On Thu, Feb 11, 2016 at 01:39:09PM -0500, Bob Peterson wrote:
> The problem is: While testing the dlm in multiple recovery situations,
> Nate and I discovered multiple problems. Until recently, no one has tried
> to run recovery tests on an upstream DLM,

(Let's distinguish tcp connection testing/recovery vs locking
testing/recovery.  I agree we've never looked at the tcp connections too
much since the node is typically dead anyway.)

> I agree that some of these patches might be unnecessary improvements.
> I'll try to pare them down to what is absolutely necessary and what
> is not. I'll also document exactly why the necessary ones are needed.

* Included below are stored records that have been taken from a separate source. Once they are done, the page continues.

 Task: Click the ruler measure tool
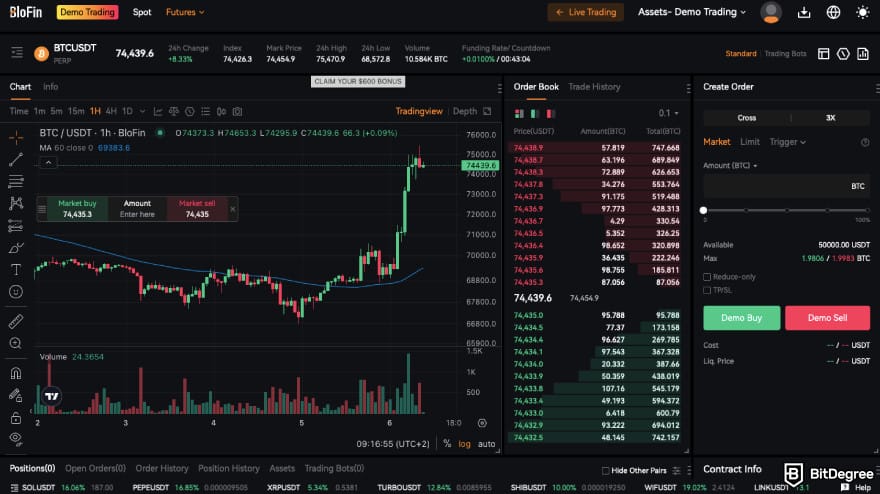coord(16,322)
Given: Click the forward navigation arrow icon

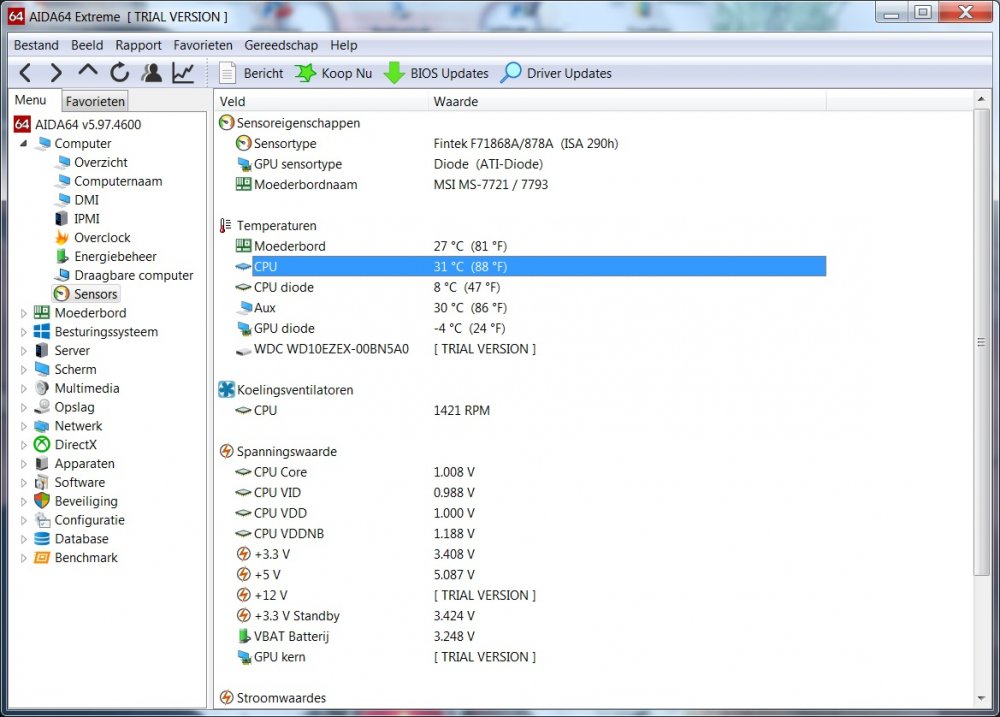Looking at the screenshot, I should 56,73.
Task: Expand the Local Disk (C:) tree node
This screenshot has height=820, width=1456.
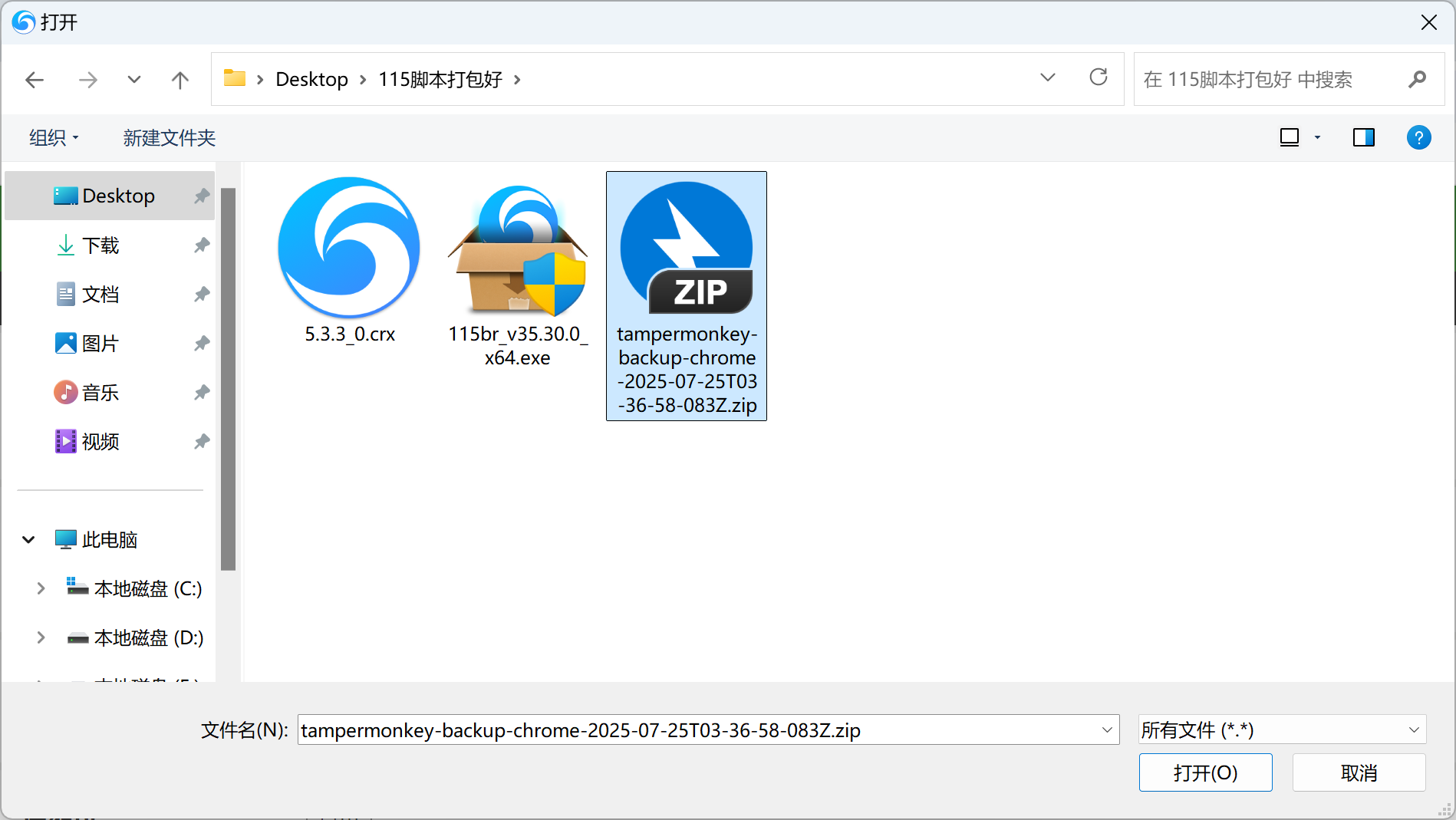Action: (x=41, y=588)
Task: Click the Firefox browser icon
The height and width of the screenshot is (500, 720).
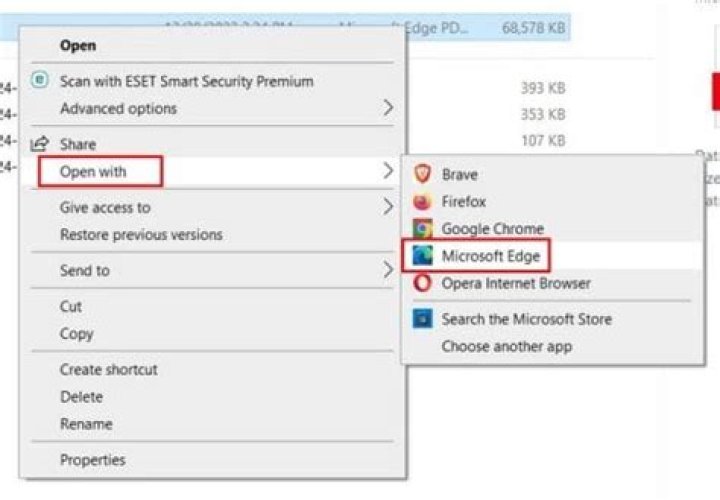Action: coord(423,201)
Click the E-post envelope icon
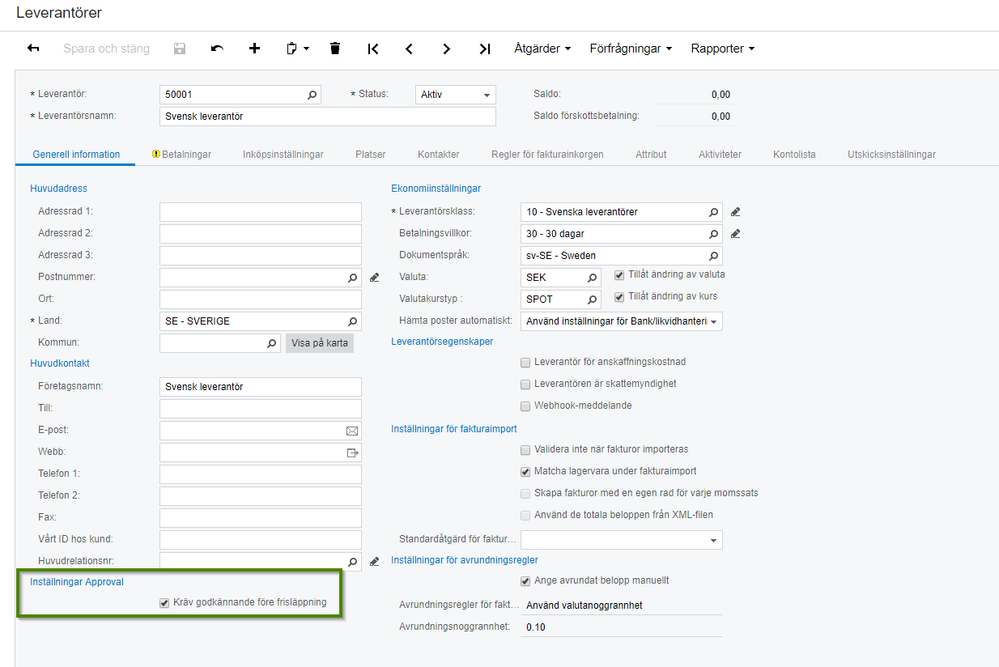The image size is (999, 667). pyautogui.click(x=352, y=431)
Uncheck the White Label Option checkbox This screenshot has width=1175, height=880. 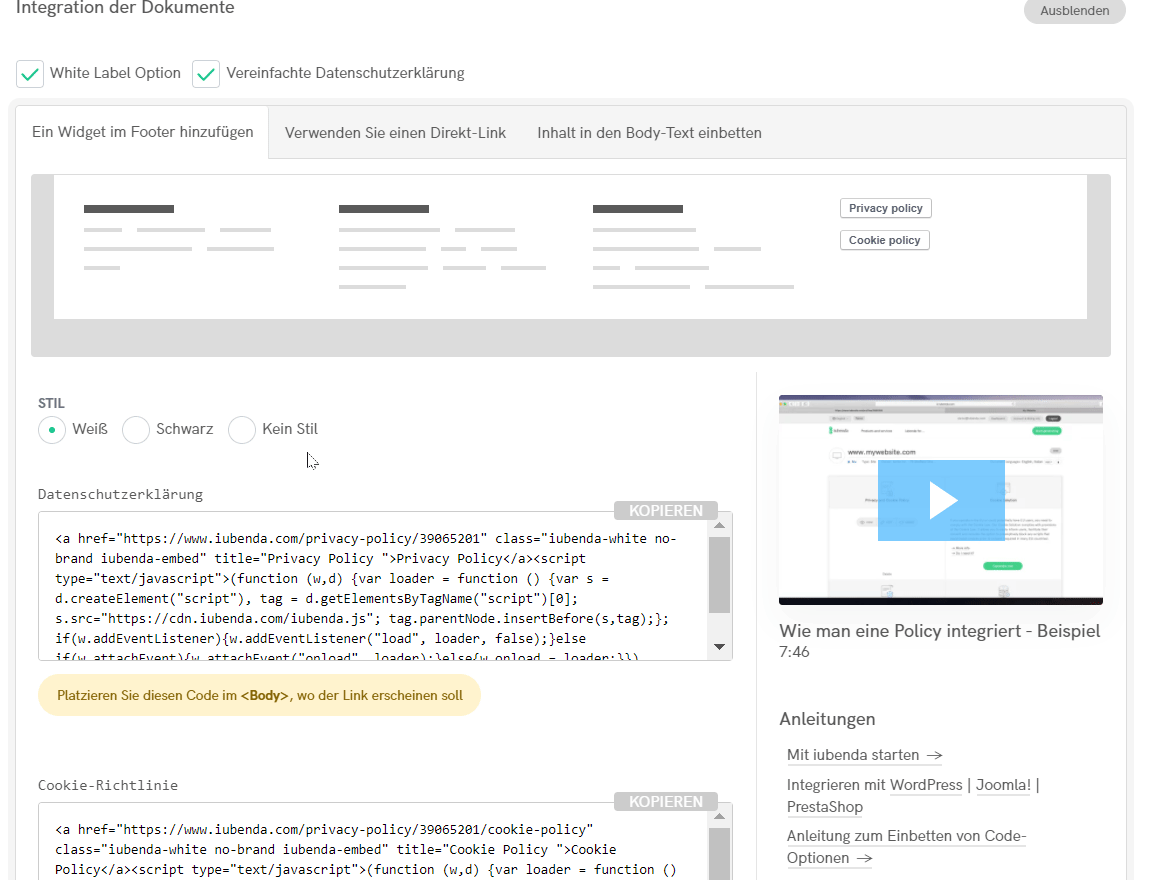pos(30,74)
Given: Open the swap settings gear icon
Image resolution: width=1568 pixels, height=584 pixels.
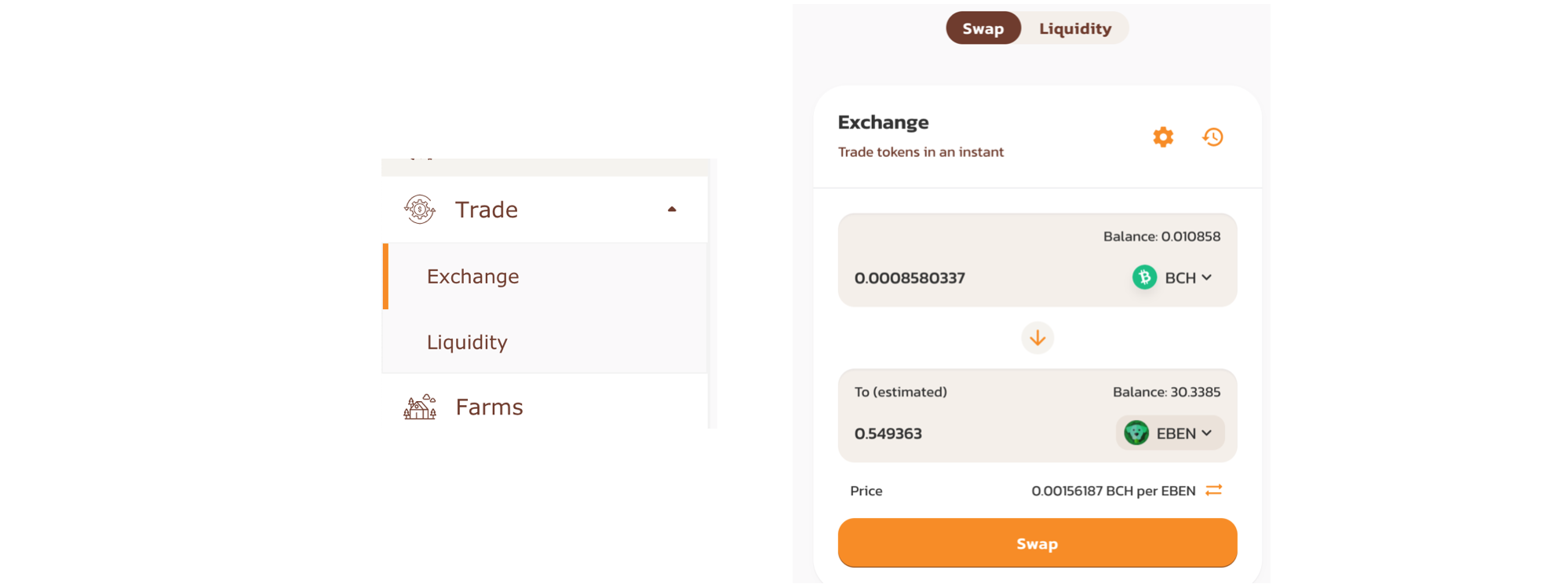Looking at the screenshot, I should pyautogui.click(x=1163, y=137).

Improvements are fine, I was just confused about which were fixes vs

> I'll also try to post them in order of highest priority and repost
> them as individual patches rather than a set.
> The recovery tests are somewhat slow, so this will take some time.
> BTW, Have you had a chance to look at the patch I posted on 18 January,
> titled "DLM: Replace nodeid_to_addr with kernel_getpeername"?
> That definitely fixes one bug in patch b3a5bbfd which you mentioned.

Great, thanks, that's the key one that I'd missed or forgotten.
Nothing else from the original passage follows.